Error Rate Calculation

error_rate = errors / (successes + errors)

The error rate is calculated from Redis counters within the error_window_minutes window. Both success and error counters have a TTL equal to error_window_minutes * 60 seconds, so stale data automatically expires.

min_samples Guard

The error rate is only evaluated when the total number of executions (successes + errors) reaches min_samples. This prevents premature activation when a single early error would produce a 100% error rate.

Auto-Recovery

When the kill switch activates, it sets a Redis key with a TTL of auto_recover_after_minutes * 60 seconds. Once this TTL expires, the key disappears and the next execution is allowed through. If errors continue after recovery, the kill switch re-activates immediately (assuming the error counters haven't expired yet).

Redis Keys

Key PatternPurposeTTL
killswitch:<agent>:<workflow>:activeKill switch activation flagauto_recover_after_minutes * 60
stats:<agent>:<workflow>:successSuccess countererror_window_minutes * 60
stats:<agent>:<workflow>:errorError countererror_window_minutes * 60

Enforcement Phases

PhaseBehavior
before_workflowChecks if kill switch is active (Redis key). Checks error rate against threshold.

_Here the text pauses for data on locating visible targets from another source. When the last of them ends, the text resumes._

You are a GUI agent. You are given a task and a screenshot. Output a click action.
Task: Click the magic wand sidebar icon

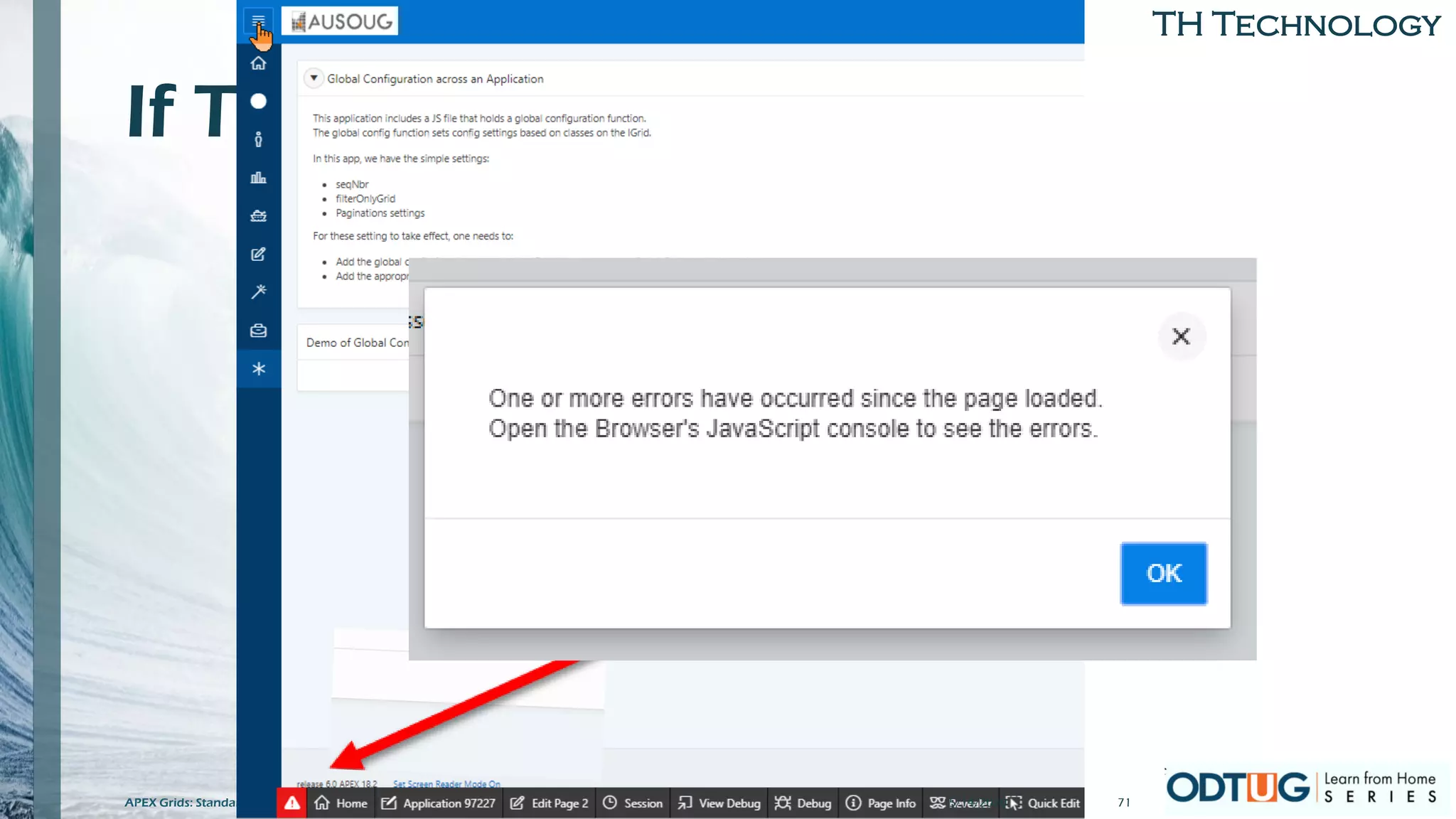[x=258, y=291]
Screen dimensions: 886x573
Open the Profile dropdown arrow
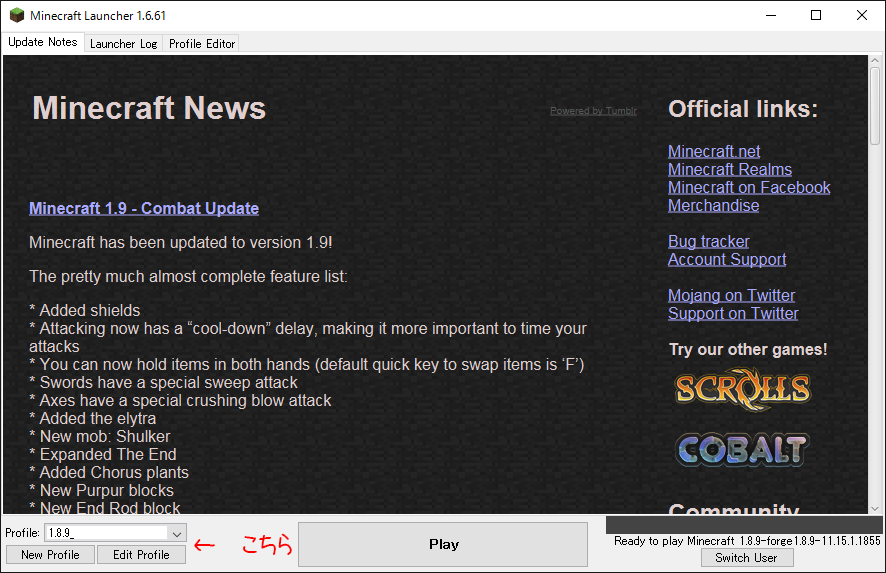176,534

If tripped, activates kill switch and returns BLOCK
mid_executionNot implemented
after_workflowIncrements success counter (with window TTL)
on_failureIncrements error counter (with window TTL)

Example Policies

Conservative (Production Default)

High threshold, many samples, long recovery:

{
"enabled": true,
"kill_on_error_rate": 0.5,
"error_window_minutes": 5,
"min_samples": 10,
"auto_recover_after_minutes": 30
}

Aggressive (Fast Detection)

Low threshold, few samples, quick recovery:

{
"enabled": true,
"kill_on_error_rate": 0.3,
"error_window_minutes": 3,
"min_samples": 5,
"auto_recover_after_minutes": 5
}

Production-Grade (High Sensitivity)

Moderate threshold, large sample size, long recovery for critical agents:

{
"enabled": true,
"kill_on_error_rate": 0.4,
"error_window_minutes": 10,
"min_samples": 20,
"auto_recover_after_minutes": 60
}

SDK Integration

Using the Context Manager

import waxell_observe as waxell
from waxell_observe.errors import PolicyViolationError

waxell.init()

try:
async with waxell.WaxellContext(
agent_name="processor",
workflow_name="data-pipeline",
enforce_policy=True,
) as ctx:
# If kill switch is active, PolicyViolationError
# is raised here (before any agent work happens)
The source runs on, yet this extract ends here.